Guess they did the FISH since they had you come back in a month. Usually blood work is done before the exam.
I agree with MsLockYourPosts. There are a number of options. I like our doctor at Moffit but I do have difficulty understanding his English when it comes to the drugs. But even regular English speakers could be hard to understand. My husband is stable at age 70. We have turned down one clinical trial cause he still works full time and plays golf 2 times a week, yoga once.
Dr. P does have a heavy accent. I did have him repeat a few words I didn't understand. But for the most part, I understood him. I went to him for second opinion. I plan to have my treatments thru my local oncologist. Not sure I could do a trial if offered. Don't know how often a person has appts during a trial. Can't travel round trip in one day.
Oh I understand not being able to do the round trip. And the trial might have some side effects that would make driving hard too. I know this sounds strange but it is a small town. If we have too, we will hire an off duty fireman to do the driving. Some went to school with my son.
You are so young compared to my hubby. Sure he would like to live longer but he also knows he won’t live forever. Ok, as I wrote that I realized that his family tends to be in denial about cancer. His sister has stage 4 lung.
Yes! I have been ill (though don’t look it) since I was 37. 68 now. I do not remember what well feels like. But I am very, very lucky to do what I can.
I could have misunderstood but I thought I heard that even with the bad deletions 25% don’t get symptoms. I am hoping for that for you and us! And others too!
You don't have to make an immediate decision re: treatment. Use this appointment to find out what the tests show and to discuss your treatment options (pros and cons of each) based on that information, if treatment is on the table. Take a recording device (phone app) so you can listen to what was said more than once outside the stress of the appointment.
You can always go elsewhere for a second opinion once you know what you are dealing with. Dr. Pinella is the big name CLL doctor at Moffit. Be sure you are dealing with someone who focuses on CLL, not just lymphomas.
Dr. Asher Channan Kahn at the Mayo in Jacksonville is also well known in CLL circles and there are other terrific options on the east coast if you are able to travel.
Another option would be to look at what NIH (the National Institute of Health in Washington, DC) has to offer. They might have a good trial. All appointments, treatments, etc. are free, they pay for your travel, and give a stipend for housing and food while you are there. I know several people who are in their Natural History Study or in trials there and they love the care they are getting.

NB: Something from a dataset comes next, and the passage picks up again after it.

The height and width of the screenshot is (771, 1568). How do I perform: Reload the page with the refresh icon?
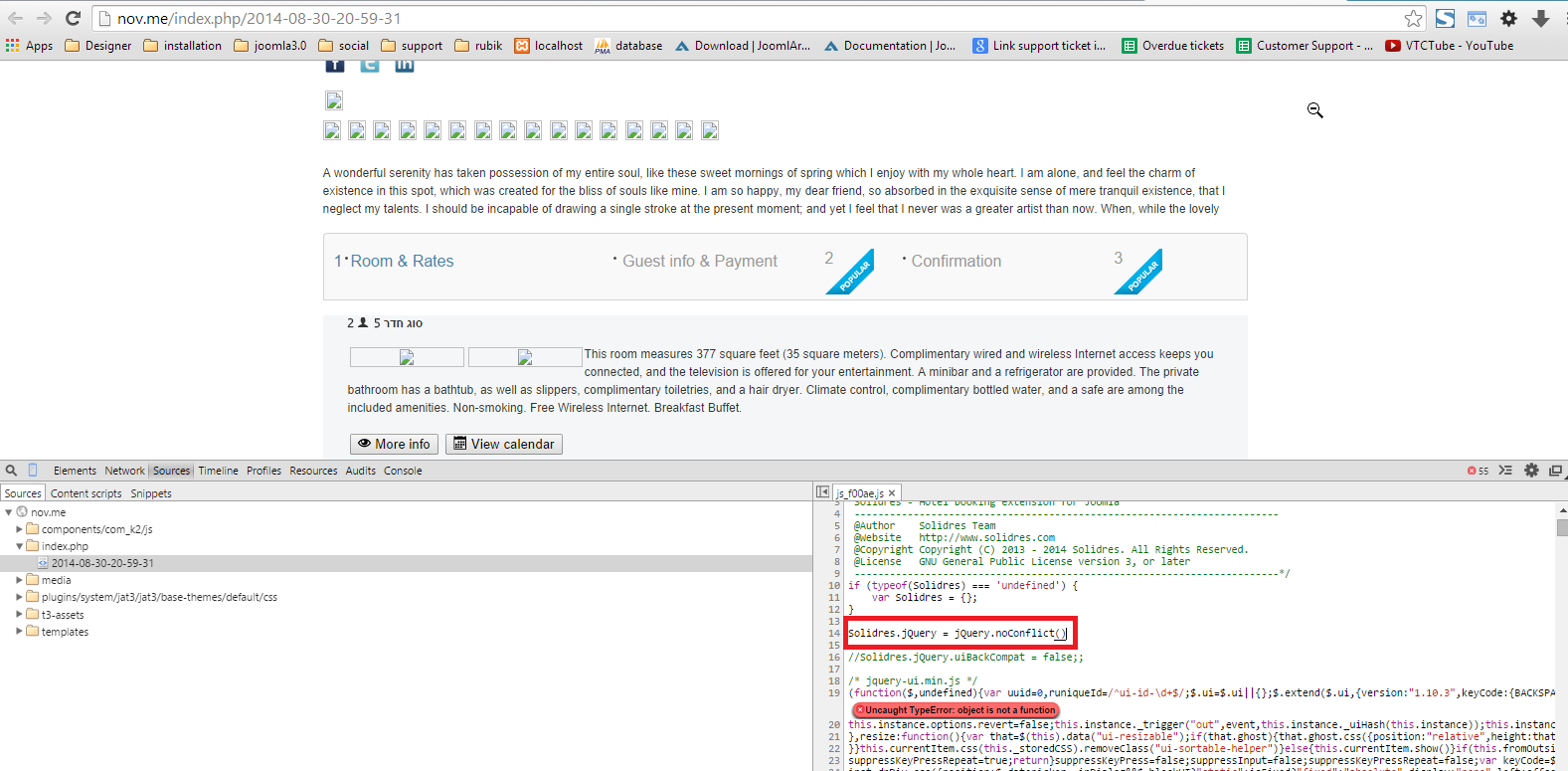[x=73, y=18]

Great idea to record session. Dr. Pinella is my second opinion. My local oncologist sent me to Moffitt. Dr.P said he would give me his recommendation on Tuesday. FISH and other test results took a few weeks. He mentioned in a month or so, I should start treatment. I saw him mid March....I am thinking he meant in May. Hoping my HGB is stable and didn't drop more. I am hoping when he reviews the latest results, I can delay treatment a bit more.
NIH is for trials. If your CLL is not active you can enroll in the Natural History Study for CLL. I know several people trucking along in that study - mostly a medically boring group - a good thing. Others have gotten fantastic care in their various studies.
The go-to approach in Michigan is to use ibrutinib if a patient is 70+ years old. Chemo is deemed too harsh to tolerate for most people that age, depending on other health issues.
What are your symptoms that you already know treatment must be started?
I am 63 and act like 40. Feel fantastic however nodes grew and anemic. CLL expert will review my FISH tomorrow. I would love to hear I can wait another 6 months. My oncologist wanted to start treatment last year but I didn't think my symptoms moved in that direction yet. Was grateful for the past year. Then in January oncologist suggested I go for second opinion. Moffitt said I will need treatment and agreed with my local oncologist.
First diagnosis had me with stage 2 lymphoma, second diagnosis was CLL stage 0-1. Did not start treatment until 9 years later, doctor told me a form of treatment was no treatment....he was right. It was not until my WBC was in access of 250 and my lymph nodes were pronounced that I started Ibrutinib. I am not a doctor, but if you can avoid chemo that would be a great blessing. I never stopped exercising and eating healthy. Got into Reiki and meditation. It a challenge and sometimes your imagination will run away from you, that is why meditation even 10 minutes a day will be a great gift you can give yourself.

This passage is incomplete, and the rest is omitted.